Demo 5: Initialization Hyperparamters
Initialization is the first step to gaurantee good training. Each activation function is initialized to be \(\phi(x)={\rm scale\_base}*b(x) + {\rm scale\_sp}*{\rm spline}(x)\). 1. \(b(x)\) is the base function, default: silu, can be set with \({\rm base\_fun}\)
\({\rm scale\_base}=1/\sqrt{n_{\rm in}}+e\) where \(e\) is drawn from \(U[-{\rm noise\_scale\_base},{\rm noise\_scale\_base}]\). Default: \({\rm noise\_scale\_base}=0.1\).
\({\rm scale\_sp}=1\)
\({\rm spline}(x)\) is initialized by drawing coefficients independently from \(N(0,({\rm noise\_scale}/G)^2)\) where \(G\) is the grid number. Default: \({\rm noise\_scale}=0.1\).
Default setup
from kan import KAN, create_dataset
import torch
model = KAN(width=[2,5,1], grid=5, k=3, seed=0)

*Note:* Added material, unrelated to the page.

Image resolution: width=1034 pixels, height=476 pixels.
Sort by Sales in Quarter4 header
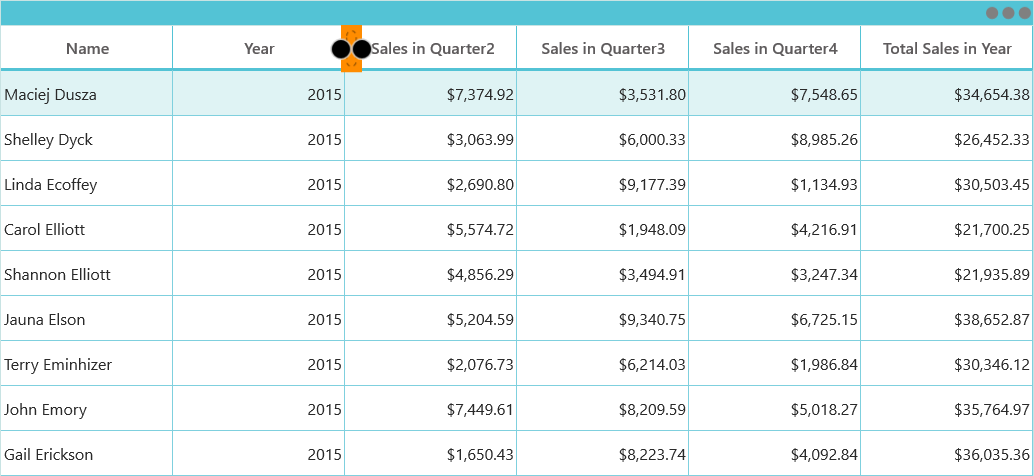pos(775,48)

x = torch.normal(0,1,size=(100,2))
model(x) # forward is needed to collect activations for plotting
model.plot()
![../_images/API_5_initialization_hyperparameter_3_0.png](../_images/API_5_initialization_hyperparameter_3_0.png)
Case 1: Initialize all activation functions to be exactly linear. We need to set noise_scale_base = 0., base_fun = identity, noise_scale = 0.

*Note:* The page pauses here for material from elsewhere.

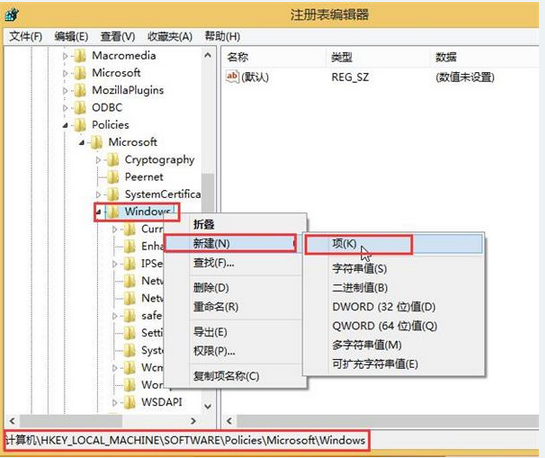Expand the Cryptography tree node
The height and width of the screenshot is (458, 545).
pyautogui.click(x=98, y=160)
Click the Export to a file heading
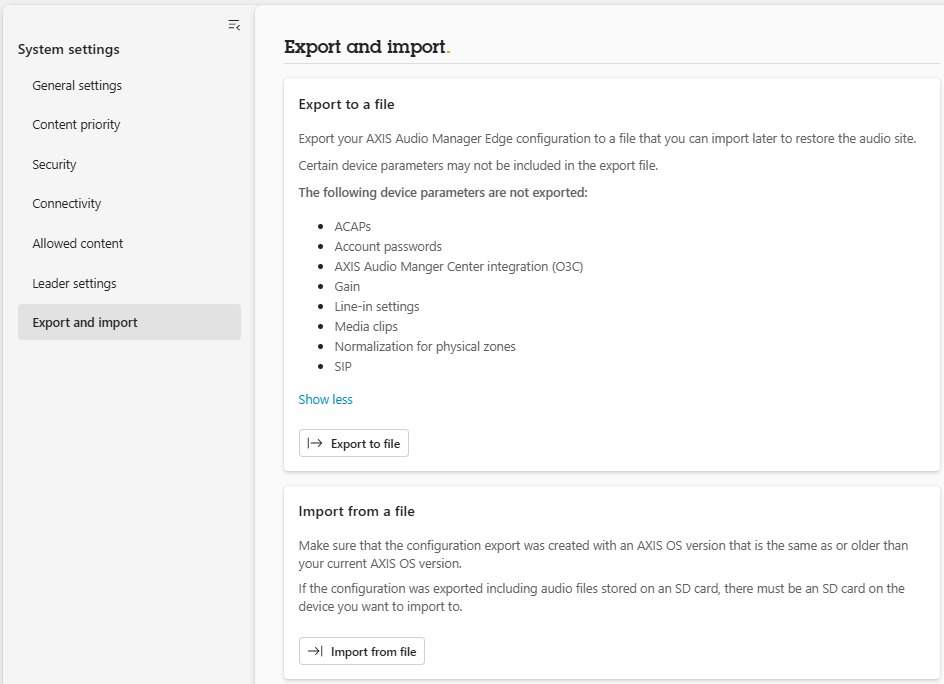The height and width of the screenshot is (684, 944). [346, 104]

model = KAN(width=[2,5,1], grid=5, k=3, seed=0, noise_scale_base = 0., base_fun = lambda x: x, noise_scale = 0.)
x = torch.normal(0,1,size=(100,2))
model(x) # forward is needed to collect activations for plotting
model.plot()
![../_images/API_5_initialization_hyperparameter_5_0.png](../_images/API_5_initialization_hyperparameter_5_0.png)

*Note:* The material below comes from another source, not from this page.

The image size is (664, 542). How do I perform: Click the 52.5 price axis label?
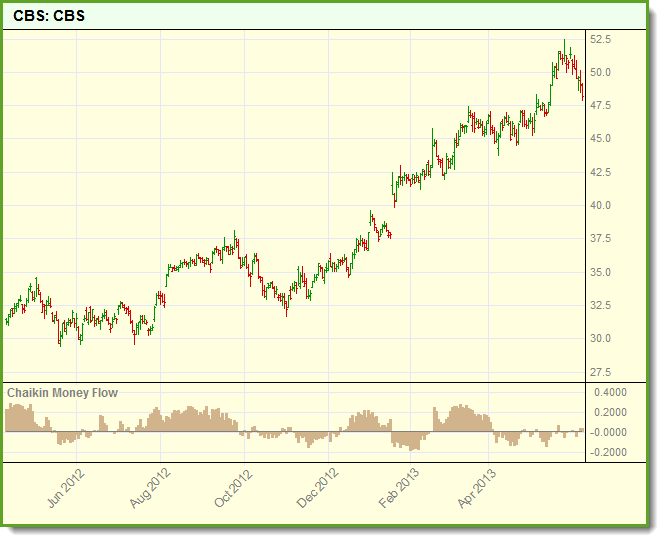(601, 39)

Case 2: Noisy spline initialization (not recommended, just for illustration). Set noise_scale to be a large number.
model = KAN(width=[2,5,1], grid=5, k=3, seed=0, noise_scale=1.)
x = torch.normal(0,1,size=(100,2))
model(x) # forward is needed to collect activations for plotting
model.plot()
![../_images/API_5_initialization_hyperparameter_7_0.png](../_images/API_5_initialization_hyperparameter_7_0.png)
model = KAN(width=[2,5,1], grid=5, k=3, seed=0, noise_scale=10.)
x = torch.normal(0,1,size=(100,2))
model(x) # forward is needed to collect activations for plotting
model.plot()
![../_images/API_5_initialization_hyperparameter_8_0.png](../_images/API_5_initialization_hyperparameter_8_0.png)
Case 3: Break Symmetry. When noise_scale_base is too small, nodes are almost degenerate. Sometimes we want to break such symmetry even at initialization. For an example, please see the PDE demo, where a non-zero noise_scale_base is important for achieving fast convergence.
model = KAN(width=[2,5,1], grid=5, k=3, seed=0, noise_scale_base=0.0)
x = torch.normal(0,1,size=(100,2))
model(x) # forward is needed to collect activations for plotting
model.plot()
![../_images/API_5_initialization_hyperparameter_10_0.png](../_images/API_5_initialization_hyperparameter_10_0.png)
model = KAN(width=[2,5,1], grid=5, k=3, seed=0, noise_scale_base=1.0)
x = torch.normal(0,1,size=(100,2))
model(x) # forward is needed to collect activations for plotting
model.plot()
![../_images/API_5_initialization_hyperparameter_11_0.png](../_images/API_5_initialization_hyperparameter_11_0.png)